→ **Exercise**: Continue the piece on anonymous data collection and the A-Rod steroid case, starting right after its final sentence.

→ **Document segment**:
Start of Block

Anonymous Data Collection: Lessons from the A-Rod Affair

Recently, the Alex Rodriguez steroid controversy has been in the news. The aspect that interests me is the manner in which it came to attention: A-Rod provided a urine sample as part of a supposedly anonymous survey of Major League Baseball players in 2003, the goal of which was to determine if more than 5% of players were using banned substances. When Federal agents came calling, the sample turned out to be not so anonymous after all.

The failure of anonymity here was total–the testing lab simply failed to destroy the samples or even take the labels off them, and the Players’ Union, which conducted the survey, failed to call the lab and ask them to do so during the more than one-week window that they had before the subpoena was issued.

However, there are a number of ways in which things could have gone wrong even if one or more of the parties had followed proper procedure. None of the scenarios below result in as straightforward an association between player and steroid use as we have seen. On the other hand, they can be just as damaging in the court of public opinion.

End of Block

→ **Data provided**:

Start of Block

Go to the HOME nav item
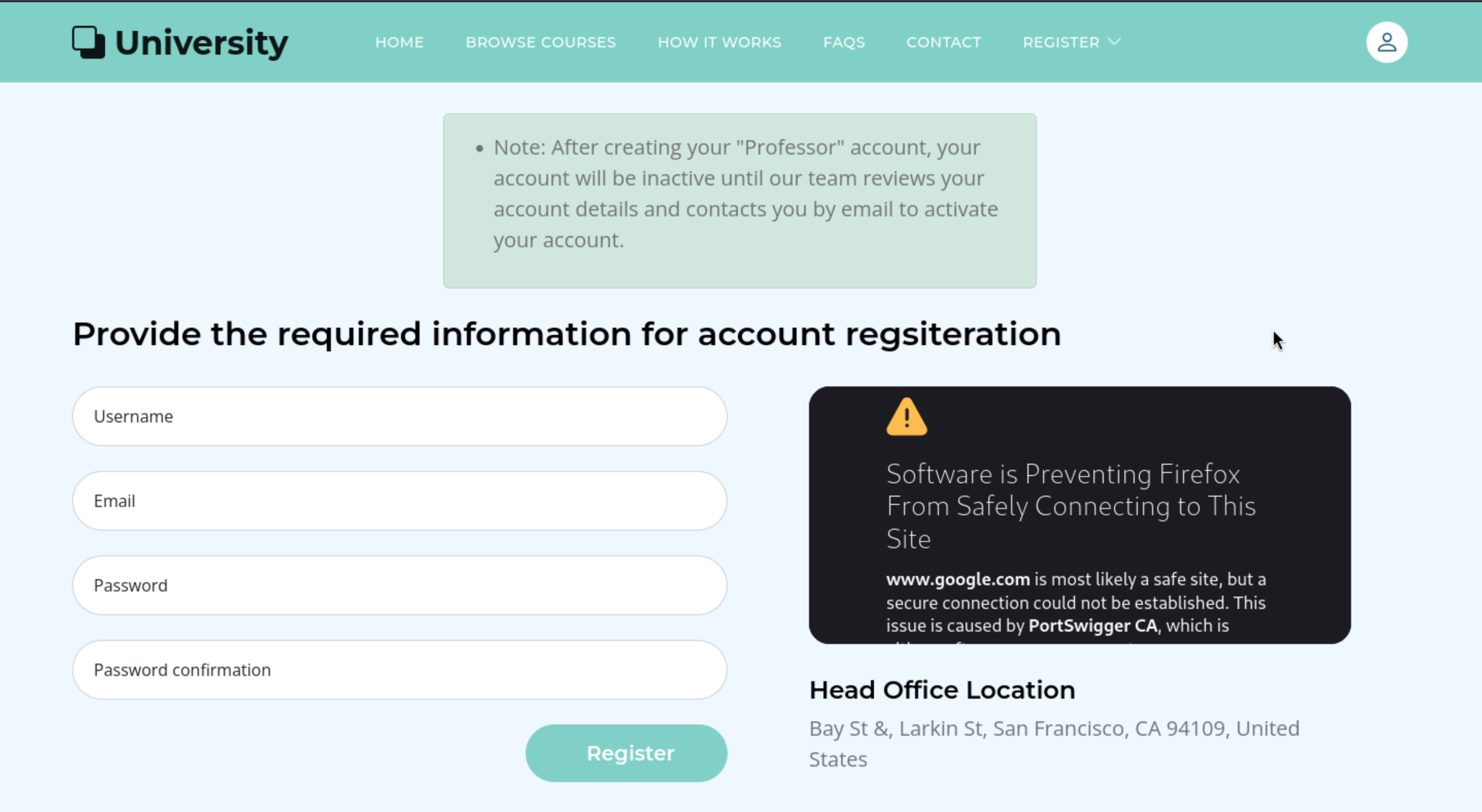point(399,42)
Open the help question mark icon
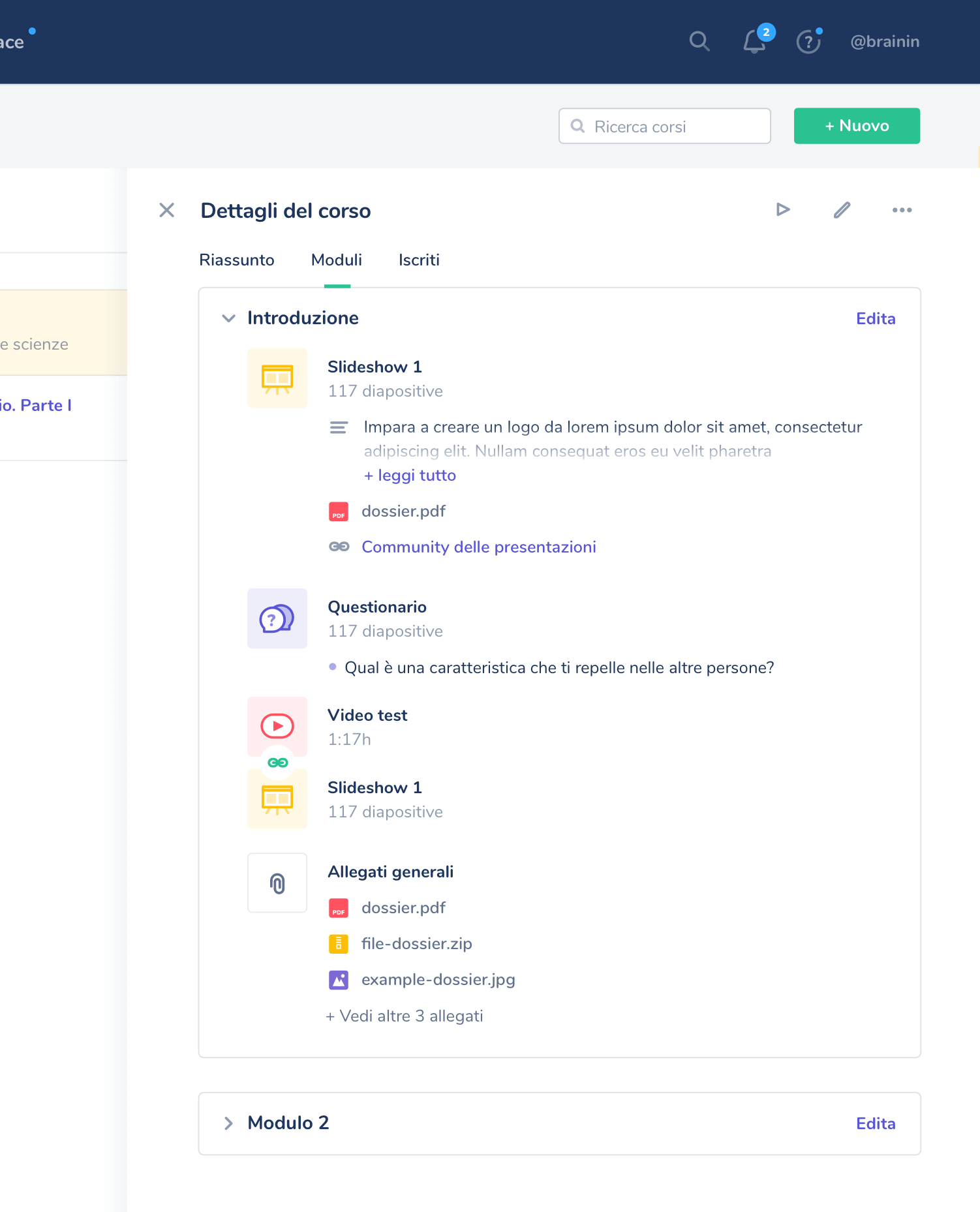 point(808,42)
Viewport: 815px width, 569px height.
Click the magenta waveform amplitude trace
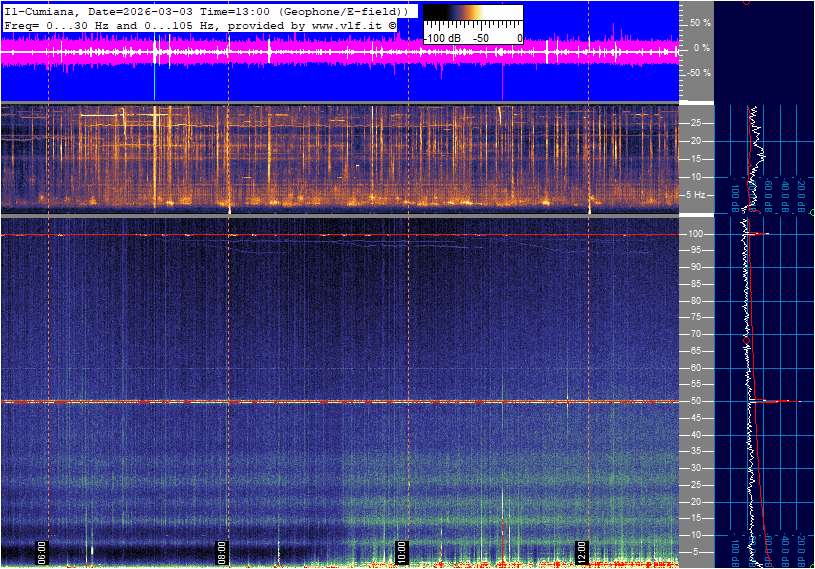[x=300, y=52]
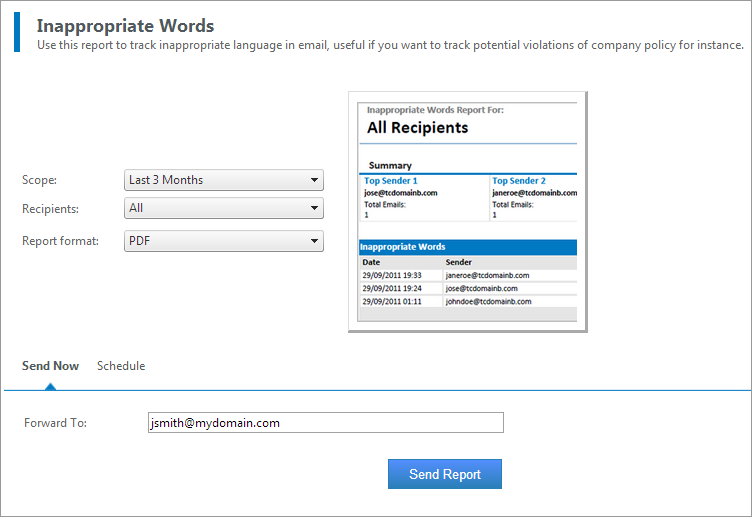Switch to the Schedule tab
The width and height of the screenshot is (752, 517).
121,366
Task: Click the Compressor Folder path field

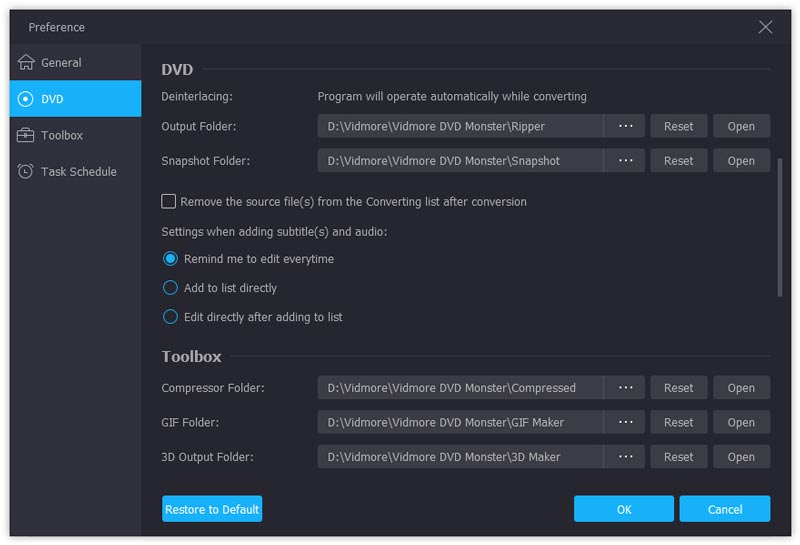Action: coord(460,388)
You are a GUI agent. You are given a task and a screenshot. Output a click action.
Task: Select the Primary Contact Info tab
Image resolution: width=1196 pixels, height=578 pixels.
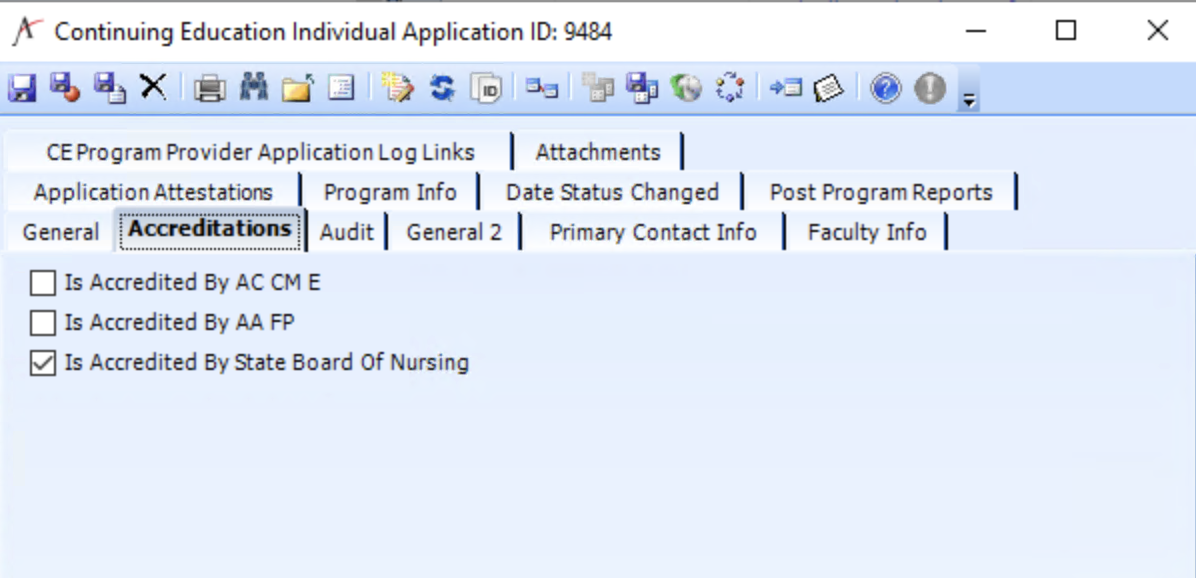tap(652, 231)
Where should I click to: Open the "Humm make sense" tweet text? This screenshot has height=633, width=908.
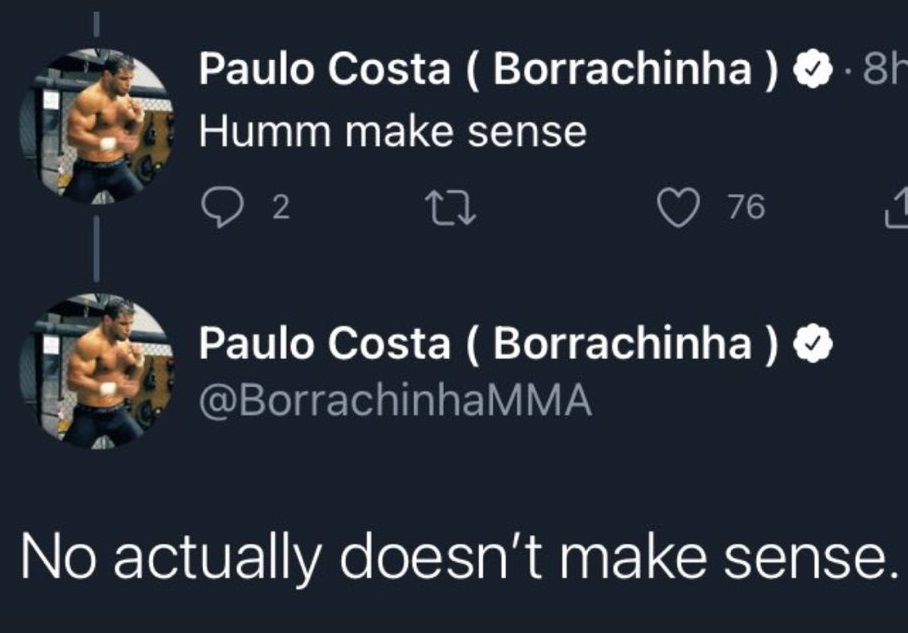coord(392,131)
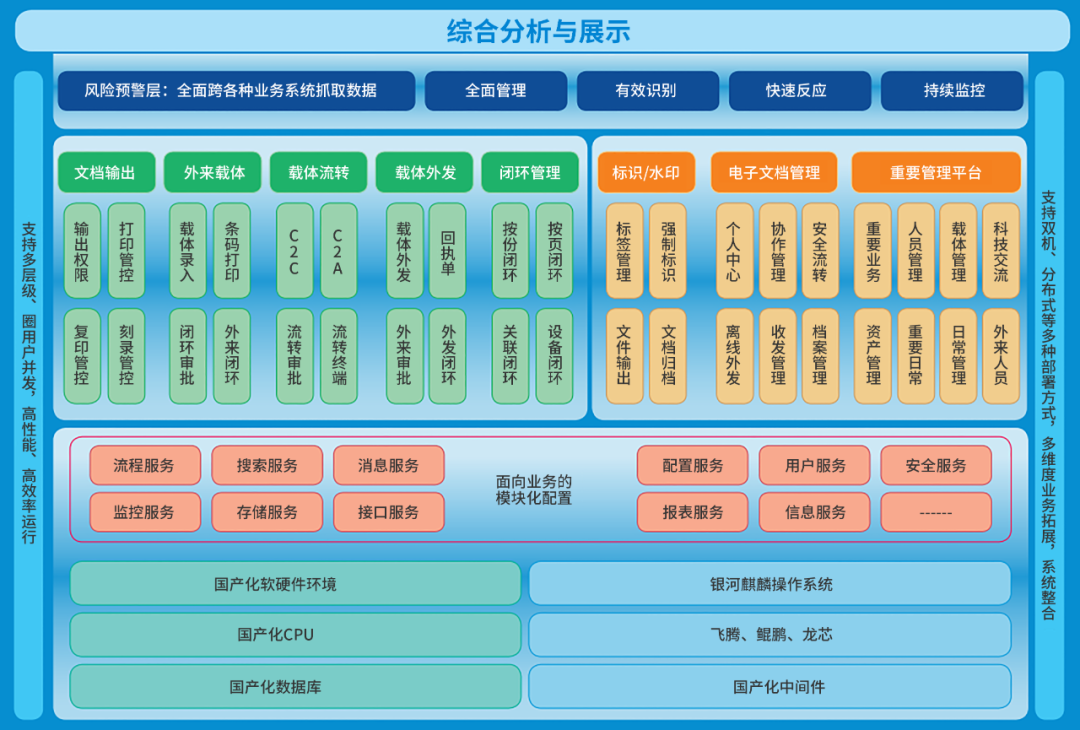The image size is (1080, 730).
Task: Select the 科技交流 tile
Action: [x=1001, y=250]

End of Block

→ **Output of the task**:
• If the samples were not destroyed, but simply de-identified, DNA can be recovered even after years, and the DNA can be used to match the player to the sample. You might argue the feds can’t easily get hold of players’ DNA to run such a matching, but once the association between drug test result and DNA has been made, it is a sword of Damocles hanging over the player’s head (note that A-Rod’s drug test happened six years ago.) The trend in recent years has been toward increased DNA profiling and bigger and bigger databases, and unlabeled samples therefore pose a clear danger.
• If the samples are destroyed, and the test results are stored in de-identified form, anonymity could still be compromised. A drug test measures the concentrations of a bunch of different chemicals in the urine. It is likely that this results in a “profile” that is characteristic of a person–just like a variety of other biometric characteristics. If the same player, having stopped the use of banned substances, provides another urine sample, it is possible that this profile can be matched to the old one based on the fact that most of the urine chemicals have not changed in concentration. It is an interesting research question to see how stable the “profiles” are, and what their discriminatory power is.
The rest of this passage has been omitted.